現実にはなかなか自分が損を被ってまで不正をただそうという人はいません。子供のいじめ問題も、気づいていて見て見ぬふりをしてしまうのは、不正を指摘することで自分がかえって損を被る(いじめを受けてしまう)ことを怖がる心理があるからです。

  卸売市場のような明らかな不正以外にも、身近にはついつい犯してしまう、小さな不正はよくあります。80キロ制限で10キロオーバーの90キロで運転することは、違反といえば速度超過違反ではあります。定時午後6時で退社させるべきところ、ついつい職場で働いている従業員の厚意に甘えてサービス残業させてしまうことがあるかもしれません。公園で屑籠が見つからなかったので、面倒になってついポイ捨てしてしまった、という人もいるかもしれません。

 小さな問題だから、皆も守っていないし実際には取り締まられないから、相手がいいと言っているから、という理由や言い訳はいろいろ考えられます。しかし、それを続けていると、どこまでが許されて、どこからが許されないのか、の境界がだんだんわからなくなってくるのではないでしょうか?気づいたら、10キロオーバーではなく20キロオーバーして違反切符を切られるかもしれません。実際は従業員が遠慮していただけで、退職後に労基署にかけこまれて未払い残業代を請求されるかもしれません。ポイ捨てが見とがめられてネットに投稿され、企業イメージが害されるかもしれません。

 

 厳しいことを言うと世の中の問題は因果応報、自らが行った行為は自らに跳ね返ってきます。普段から自らを厳しく律している人は、そもそも問題を指摘されにくいですが、何か不測の問題が生じた時でもしっかりと自分の正当性を主張できるでしょう。ついうっかり、とか、皆がやっているからいいや、という理由で自分を甘く律していると、問題があった時に正当性を主張して自分の立場をしっかり守ることができにくくなります。

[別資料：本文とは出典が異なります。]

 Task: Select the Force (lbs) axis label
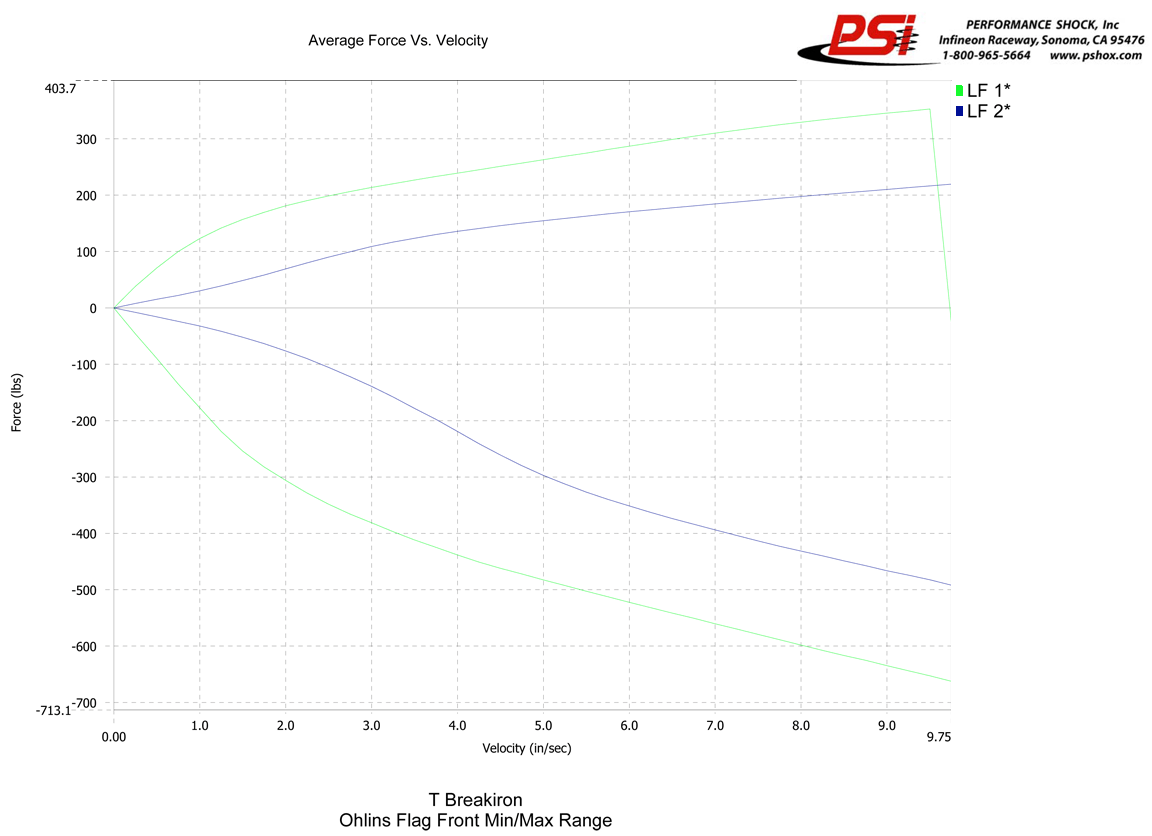pyautogui.click(x=17, y=403)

 その時に失うものは何か?単に少々の罰金や違約金を払って終わる問題でしょうか?小さな不祥事でも、金額以上に世の中の信頼、取引先からの見え方、顧客に対して胸を張って営業をする自信、そういったものも害されてしまうことがあります。失ってしまったこれらを再び取り戻すのは、時間もかかりますし、大変な努力がいるものです。

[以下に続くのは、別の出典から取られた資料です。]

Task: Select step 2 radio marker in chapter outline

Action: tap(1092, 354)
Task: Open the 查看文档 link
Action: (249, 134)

 違反が露見してしまった後に業務改善や信頼回復の努力をするよりも、日々自らを律することを習慣づける努力の方が、実は安価で容易な努力かもしれません。日常コンプライアンスを重視することは、長期的にみて余計なコストを予防する、経済的にも合理的な行動なのです。

 

 先ほど申し上げた、SDGs、ESGなどという言葉が叫ばれるようになった昨今、法令順守、コンプライアンス、というのは、予想外のコストやリスクを回避して企業価値を守る、非常に合理的な行動といえるでしょう。法務部門、顧問弁護士、というものはそういった企業価値を支えるサポート役です。自社の企業価値をしっかり意識して、適切に法務部、弁護士を活用し、しっかりと自社の企業価値を守っていくことをお勧めします。